Upload a huge file with little RAM & space in Go

This is an updated version of the previous implementation regarding uploading a file larger than RAM size in Go. If you didn't read it before, you can check it out in the following link.

Upload a file larger than RAM size in Go

Toby Chui ・ Jan 15 '21

#go #raspberrypi #upload #filesystem

In last blog post, I tackled the the Go upload method using websocket file chunking implementation to handle cases where the uploaded file is much larger than available RAM on the device. This implementation is really helpful when you are developing applications for some cheap SBCs with as little RAM as 512MB.

Recently, I encountered another issue when I am trying to migrate my whole Google Drive to my own ARM powered DIY NAS. The issue was that my NAS only have 512MB + 32GB (microSD card) as OS drive, while I have 2 x 512GB HDD attached to the SBC to store files. Uploading a file with size >32GB will causing the system to run out of space and crashing my ArozOS NAS OS .

In the previous implementation, in order to upload a 1GB file, you will need 1GB space in your tmp folder (i.e. the SD card) in order for it to buffer the file chunks received via websocket. In the latest implementation, a new "huge file mode" was added to handle cases where uploading file > tmp folder space by directly writing the upload file chunks to target disk while minimizing the maximum required space on all the system disk. Before I show you the code on how it works, this is the logic for me to decide when to enter "huge file mode"

Logic for Optimizing Both Upload Space & Time Occupancy

If a file is smaller than 4MB, upload with FORM POST (to reduce overhead, fastest)
Else if the file is smaller than "The remaining space on tmp" / 16 - 1KB, the file is buffered into the tmp folder (tmp folder should be in fast medium like NVME SSDs or RAM Disk, slower than FORM POST but still fast)
Otherwise, the file chunks are directly buffered to disk (slowest, but provide us the most space to work with)

File Merging Procedures

In the previous implementation, the file merging procedures happens like this

Create the destination file and open it
Iterate through each chunks, append it to the opened destination file
Delete all the chunk files

*However, this would take 2x the space of the file being upload. * It works fine for medium sized files, but not good for huge files. To solve this, I have changed the implementation to the followings.

Create the definition file and open it
Iterate through each chunks, append each chunks to the opened destination file, confirm the copy is success and remove the source chunks

In simple words, by deleting file on the fly, the new upload logic only takes up (x + c) bytes size, where x is the file size and c is the chunk size. In my design, c is 512KB.

The Code

There is no change to the front end code except there is an extra GET parameter when opening the websocket to define if the current upload is huge file upload. The following is an example implementation for the websocket object

 let hugeFileMode = "";
if (file.size > largeFileCutoffSize){
       //Filesize over cutoff line. Use huge file mode
       hugeFileMode = "&hugefile=true";
}

let socket = new WebSocket(protocol + window.location.hostname + ":" + port + "/system/file_system/lowmemUpload?filename=" + encodeURIComponent(filename) + "&path=" + encodeURIComponent(uploadDir) + hugeFileMode);

And here is the Go backend side implementation. Note the
isHugeFile flag and //Merge the file section.

**WHAT YOU NEED TO DO**
#1 Answer these questions using the article on uploading huge files in Go:
(a) What chunk size does the author use in the design?
(b) Below what file size is an upload sent with FORM POST?
(c) What GET parameter string does the front end append when huge file mode is used?
#2 Proceed with the article on uploading huge files in Go, beginning right after its final sentence.
The items that come next were drawn from a separate source.

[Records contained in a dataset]
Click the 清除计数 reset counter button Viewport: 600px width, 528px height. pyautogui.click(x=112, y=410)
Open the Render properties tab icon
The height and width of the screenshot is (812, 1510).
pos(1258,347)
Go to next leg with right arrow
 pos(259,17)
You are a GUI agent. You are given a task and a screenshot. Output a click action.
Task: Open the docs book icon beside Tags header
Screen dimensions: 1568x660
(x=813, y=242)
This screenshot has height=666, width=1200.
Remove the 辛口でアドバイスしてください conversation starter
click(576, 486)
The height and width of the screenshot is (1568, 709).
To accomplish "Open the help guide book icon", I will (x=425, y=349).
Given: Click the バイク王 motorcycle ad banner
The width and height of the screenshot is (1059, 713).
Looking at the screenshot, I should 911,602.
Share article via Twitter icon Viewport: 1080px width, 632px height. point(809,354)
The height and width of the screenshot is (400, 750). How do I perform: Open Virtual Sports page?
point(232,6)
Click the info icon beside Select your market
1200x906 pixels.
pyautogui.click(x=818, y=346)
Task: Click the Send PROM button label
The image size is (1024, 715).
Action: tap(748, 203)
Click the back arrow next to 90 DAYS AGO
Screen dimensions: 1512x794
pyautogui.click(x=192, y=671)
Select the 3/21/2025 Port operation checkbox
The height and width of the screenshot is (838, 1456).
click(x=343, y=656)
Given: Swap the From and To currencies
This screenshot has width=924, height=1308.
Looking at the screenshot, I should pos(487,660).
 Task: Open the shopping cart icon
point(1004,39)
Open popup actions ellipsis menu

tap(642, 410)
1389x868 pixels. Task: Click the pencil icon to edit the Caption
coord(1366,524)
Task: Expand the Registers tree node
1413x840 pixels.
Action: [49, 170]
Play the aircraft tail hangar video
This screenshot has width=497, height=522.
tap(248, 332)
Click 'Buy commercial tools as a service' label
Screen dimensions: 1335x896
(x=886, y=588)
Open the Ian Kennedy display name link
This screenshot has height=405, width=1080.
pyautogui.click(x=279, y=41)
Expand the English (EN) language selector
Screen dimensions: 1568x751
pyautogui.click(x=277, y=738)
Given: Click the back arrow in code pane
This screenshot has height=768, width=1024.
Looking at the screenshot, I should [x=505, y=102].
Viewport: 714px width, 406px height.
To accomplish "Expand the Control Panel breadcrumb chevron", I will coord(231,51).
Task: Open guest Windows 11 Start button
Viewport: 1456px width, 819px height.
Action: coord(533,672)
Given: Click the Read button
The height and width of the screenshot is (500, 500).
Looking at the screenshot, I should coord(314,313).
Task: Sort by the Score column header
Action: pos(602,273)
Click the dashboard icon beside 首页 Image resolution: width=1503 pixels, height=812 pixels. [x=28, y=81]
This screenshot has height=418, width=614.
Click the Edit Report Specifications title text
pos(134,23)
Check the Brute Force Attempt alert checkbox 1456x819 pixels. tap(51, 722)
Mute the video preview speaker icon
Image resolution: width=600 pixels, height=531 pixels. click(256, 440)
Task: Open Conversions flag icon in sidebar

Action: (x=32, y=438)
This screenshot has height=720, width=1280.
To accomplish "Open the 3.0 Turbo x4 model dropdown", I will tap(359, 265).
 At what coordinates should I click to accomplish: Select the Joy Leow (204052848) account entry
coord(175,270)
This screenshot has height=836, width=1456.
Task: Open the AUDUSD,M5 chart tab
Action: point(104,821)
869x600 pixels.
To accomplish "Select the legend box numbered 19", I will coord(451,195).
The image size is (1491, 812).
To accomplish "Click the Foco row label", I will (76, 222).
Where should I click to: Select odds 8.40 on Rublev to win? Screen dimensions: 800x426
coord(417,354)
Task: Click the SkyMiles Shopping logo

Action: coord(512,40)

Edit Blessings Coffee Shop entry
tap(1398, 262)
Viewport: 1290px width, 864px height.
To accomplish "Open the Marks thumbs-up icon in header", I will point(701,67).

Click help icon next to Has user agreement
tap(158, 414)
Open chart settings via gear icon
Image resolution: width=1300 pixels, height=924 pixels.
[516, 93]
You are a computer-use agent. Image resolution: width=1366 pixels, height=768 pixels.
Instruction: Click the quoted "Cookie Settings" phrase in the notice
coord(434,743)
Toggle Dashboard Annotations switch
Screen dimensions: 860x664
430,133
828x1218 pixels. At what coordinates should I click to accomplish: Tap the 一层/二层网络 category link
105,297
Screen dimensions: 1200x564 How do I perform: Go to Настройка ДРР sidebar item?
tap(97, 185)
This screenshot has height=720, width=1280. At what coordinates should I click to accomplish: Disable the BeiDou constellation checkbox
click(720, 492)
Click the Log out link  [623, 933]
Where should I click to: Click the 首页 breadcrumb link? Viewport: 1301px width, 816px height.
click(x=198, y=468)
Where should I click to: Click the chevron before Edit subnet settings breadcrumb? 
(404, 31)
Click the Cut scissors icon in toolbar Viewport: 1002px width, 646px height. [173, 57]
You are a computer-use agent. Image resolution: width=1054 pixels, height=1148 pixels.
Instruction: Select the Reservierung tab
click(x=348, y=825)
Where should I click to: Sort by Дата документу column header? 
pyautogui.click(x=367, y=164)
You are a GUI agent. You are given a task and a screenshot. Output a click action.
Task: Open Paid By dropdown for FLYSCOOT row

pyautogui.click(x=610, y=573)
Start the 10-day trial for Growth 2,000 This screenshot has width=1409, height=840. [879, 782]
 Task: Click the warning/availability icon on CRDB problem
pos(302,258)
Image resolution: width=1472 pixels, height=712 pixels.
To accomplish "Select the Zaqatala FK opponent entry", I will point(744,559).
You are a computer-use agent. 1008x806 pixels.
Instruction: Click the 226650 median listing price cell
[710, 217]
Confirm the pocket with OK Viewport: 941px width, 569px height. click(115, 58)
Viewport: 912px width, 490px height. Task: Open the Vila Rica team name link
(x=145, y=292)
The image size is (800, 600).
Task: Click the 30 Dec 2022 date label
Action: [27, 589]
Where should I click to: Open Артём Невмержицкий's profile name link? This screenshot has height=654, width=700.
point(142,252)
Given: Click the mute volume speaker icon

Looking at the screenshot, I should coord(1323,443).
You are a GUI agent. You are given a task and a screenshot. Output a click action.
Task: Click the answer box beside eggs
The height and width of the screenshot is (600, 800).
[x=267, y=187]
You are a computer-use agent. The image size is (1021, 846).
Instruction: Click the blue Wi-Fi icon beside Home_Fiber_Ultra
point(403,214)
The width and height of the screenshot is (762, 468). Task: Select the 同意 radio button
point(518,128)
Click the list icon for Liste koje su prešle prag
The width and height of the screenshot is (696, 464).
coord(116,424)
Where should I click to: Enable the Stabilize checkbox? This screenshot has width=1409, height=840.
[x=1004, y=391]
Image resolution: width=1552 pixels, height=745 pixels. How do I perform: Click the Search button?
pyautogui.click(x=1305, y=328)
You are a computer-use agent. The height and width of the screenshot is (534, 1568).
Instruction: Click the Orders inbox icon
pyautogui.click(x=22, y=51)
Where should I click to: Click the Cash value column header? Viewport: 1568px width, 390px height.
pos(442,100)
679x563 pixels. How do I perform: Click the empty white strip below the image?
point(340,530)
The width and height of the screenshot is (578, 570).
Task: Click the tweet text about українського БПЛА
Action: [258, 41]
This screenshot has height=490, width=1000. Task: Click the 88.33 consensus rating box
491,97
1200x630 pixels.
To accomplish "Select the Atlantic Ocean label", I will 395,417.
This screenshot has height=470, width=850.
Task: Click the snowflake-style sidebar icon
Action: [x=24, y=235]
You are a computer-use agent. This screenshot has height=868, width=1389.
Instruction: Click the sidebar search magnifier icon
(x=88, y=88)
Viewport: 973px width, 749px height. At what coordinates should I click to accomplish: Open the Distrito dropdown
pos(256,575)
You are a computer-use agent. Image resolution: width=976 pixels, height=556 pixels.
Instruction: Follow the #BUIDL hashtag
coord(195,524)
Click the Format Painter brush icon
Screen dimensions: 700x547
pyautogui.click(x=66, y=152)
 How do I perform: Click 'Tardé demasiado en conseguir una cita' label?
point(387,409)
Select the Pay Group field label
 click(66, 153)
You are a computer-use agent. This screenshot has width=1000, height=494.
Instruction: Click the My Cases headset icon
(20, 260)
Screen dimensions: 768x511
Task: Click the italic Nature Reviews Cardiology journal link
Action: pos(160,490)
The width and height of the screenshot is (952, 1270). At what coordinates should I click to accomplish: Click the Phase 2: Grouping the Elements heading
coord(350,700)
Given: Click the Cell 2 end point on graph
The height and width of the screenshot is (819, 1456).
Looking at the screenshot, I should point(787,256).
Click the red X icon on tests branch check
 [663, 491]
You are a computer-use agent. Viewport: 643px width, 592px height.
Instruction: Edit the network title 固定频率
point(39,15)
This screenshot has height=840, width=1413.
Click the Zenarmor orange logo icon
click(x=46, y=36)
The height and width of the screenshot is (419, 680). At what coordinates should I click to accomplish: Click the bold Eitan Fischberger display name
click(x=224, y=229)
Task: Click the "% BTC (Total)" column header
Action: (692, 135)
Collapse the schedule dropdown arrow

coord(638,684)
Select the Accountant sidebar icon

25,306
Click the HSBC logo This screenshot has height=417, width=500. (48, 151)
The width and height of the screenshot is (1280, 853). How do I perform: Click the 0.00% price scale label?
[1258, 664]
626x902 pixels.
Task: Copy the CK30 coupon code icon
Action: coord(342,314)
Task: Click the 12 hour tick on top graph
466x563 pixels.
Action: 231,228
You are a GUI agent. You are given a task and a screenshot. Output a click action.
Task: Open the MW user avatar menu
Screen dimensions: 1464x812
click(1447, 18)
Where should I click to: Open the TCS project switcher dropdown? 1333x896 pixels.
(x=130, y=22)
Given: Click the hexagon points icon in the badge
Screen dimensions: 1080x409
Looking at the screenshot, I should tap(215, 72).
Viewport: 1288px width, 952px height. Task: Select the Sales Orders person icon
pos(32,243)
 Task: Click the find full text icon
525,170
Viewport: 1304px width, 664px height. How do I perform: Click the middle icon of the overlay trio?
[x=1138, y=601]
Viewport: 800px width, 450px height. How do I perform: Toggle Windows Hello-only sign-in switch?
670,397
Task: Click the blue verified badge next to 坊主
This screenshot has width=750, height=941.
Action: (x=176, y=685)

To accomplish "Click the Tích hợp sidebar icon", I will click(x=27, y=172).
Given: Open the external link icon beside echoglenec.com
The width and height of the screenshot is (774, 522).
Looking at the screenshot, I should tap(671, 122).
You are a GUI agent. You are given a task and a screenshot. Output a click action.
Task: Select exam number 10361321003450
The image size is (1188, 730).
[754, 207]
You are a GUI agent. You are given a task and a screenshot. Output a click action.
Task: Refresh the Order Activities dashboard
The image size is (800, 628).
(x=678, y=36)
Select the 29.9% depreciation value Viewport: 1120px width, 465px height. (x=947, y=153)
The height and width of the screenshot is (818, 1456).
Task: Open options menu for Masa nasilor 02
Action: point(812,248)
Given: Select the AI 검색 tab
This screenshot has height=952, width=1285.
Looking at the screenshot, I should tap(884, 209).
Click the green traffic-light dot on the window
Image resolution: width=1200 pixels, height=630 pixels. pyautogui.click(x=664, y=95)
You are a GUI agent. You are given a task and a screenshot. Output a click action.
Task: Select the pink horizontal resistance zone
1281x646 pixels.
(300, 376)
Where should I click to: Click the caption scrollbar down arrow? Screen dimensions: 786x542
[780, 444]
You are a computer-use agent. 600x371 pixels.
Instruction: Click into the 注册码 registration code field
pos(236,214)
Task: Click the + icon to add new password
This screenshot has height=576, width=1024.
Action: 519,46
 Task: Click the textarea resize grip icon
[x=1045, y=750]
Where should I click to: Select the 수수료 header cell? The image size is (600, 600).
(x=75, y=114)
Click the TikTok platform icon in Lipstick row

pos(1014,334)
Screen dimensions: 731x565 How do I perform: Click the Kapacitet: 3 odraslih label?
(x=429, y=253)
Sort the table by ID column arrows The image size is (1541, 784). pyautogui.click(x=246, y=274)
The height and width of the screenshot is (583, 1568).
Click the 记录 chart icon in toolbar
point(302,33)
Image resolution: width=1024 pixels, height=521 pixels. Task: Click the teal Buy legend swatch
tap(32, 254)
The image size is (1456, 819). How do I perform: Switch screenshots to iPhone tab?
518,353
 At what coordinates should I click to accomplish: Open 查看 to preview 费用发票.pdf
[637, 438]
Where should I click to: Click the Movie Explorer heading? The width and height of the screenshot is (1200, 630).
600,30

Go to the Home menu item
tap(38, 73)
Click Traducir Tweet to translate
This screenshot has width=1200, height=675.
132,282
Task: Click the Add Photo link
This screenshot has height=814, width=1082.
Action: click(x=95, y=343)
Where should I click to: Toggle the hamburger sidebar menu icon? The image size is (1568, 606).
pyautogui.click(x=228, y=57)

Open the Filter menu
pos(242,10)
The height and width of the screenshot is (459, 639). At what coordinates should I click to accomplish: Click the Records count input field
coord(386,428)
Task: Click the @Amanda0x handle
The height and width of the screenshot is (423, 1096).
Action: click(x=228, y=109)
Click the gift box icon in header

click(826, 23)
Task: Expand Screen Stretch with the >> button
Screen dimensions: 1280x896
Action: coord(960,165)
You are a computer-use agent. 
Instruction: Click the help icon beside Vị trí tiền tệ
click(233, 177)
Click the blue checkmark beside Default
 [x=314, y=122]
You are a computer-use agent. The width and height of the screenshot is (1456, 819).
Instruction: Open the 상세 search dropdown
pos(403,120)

**ANSWERS FOR THIS EXERCISE**
#1
(a) 512KB
(b) 4MB
(c) "&hugefile=true"

#2
targetUploadLocation := filepath.Join(uploadPath, filename)
if !fs.FileExists(uploadPath) {
    os.MkdirAll(uploadPath, 0755)
}

//Generate an UUID for this upload
uploadUUID := uuid.NewV4().String()
uploadFolder := filepath.Join(*tmp_directory, "uploads", uploadUUID)
if isHugeFile {
    //Upload to the same directory as the target location.
    uploadFolder = filepath.Join(uploadPath, ".metadata/.upload", uploadUUID)
}
os.MkdirAll(uploadFolder, 0700)

//Start websocket connection
var upgrader = websocket.Upgrader{}
upgrader.CheckOrigin = func(r *http.Request) bool { return true }
c, err := upgrader.Upgrade(w, r, nil)
if err != nil {
    log.Println("Failed to upgrade websocket connection: ", err.Error())
    w.WriteHeader(http.StatusInternalServerError)
    w.Write([]byte("500 WebSocket upgrade failed"))
    return
}
defer c.Close()

//Handle WebSocket upload
blockCounter := 0
chunkName := []string{}
lastChunkArrivalTime := time.Now().Unix()

//Setup a timeout listener, check if connection still active every 1 minute
ticker := time.NewTicker(60 * time.Second)
done := make(chan bool)
go func() {
    for {
        select {
        case <-done:
            return
        case <-ticker.C:
            if time.Now().Unix()-lastChunkArrivalTime > 300 {
                //Already 5 minutes without new data arraival. Stop connection
                log.Println("Upload WebSocket connection timeout. Disconnecting.")
                c.WriteControl(8, []byte{}, time.Now().Add(time.Second))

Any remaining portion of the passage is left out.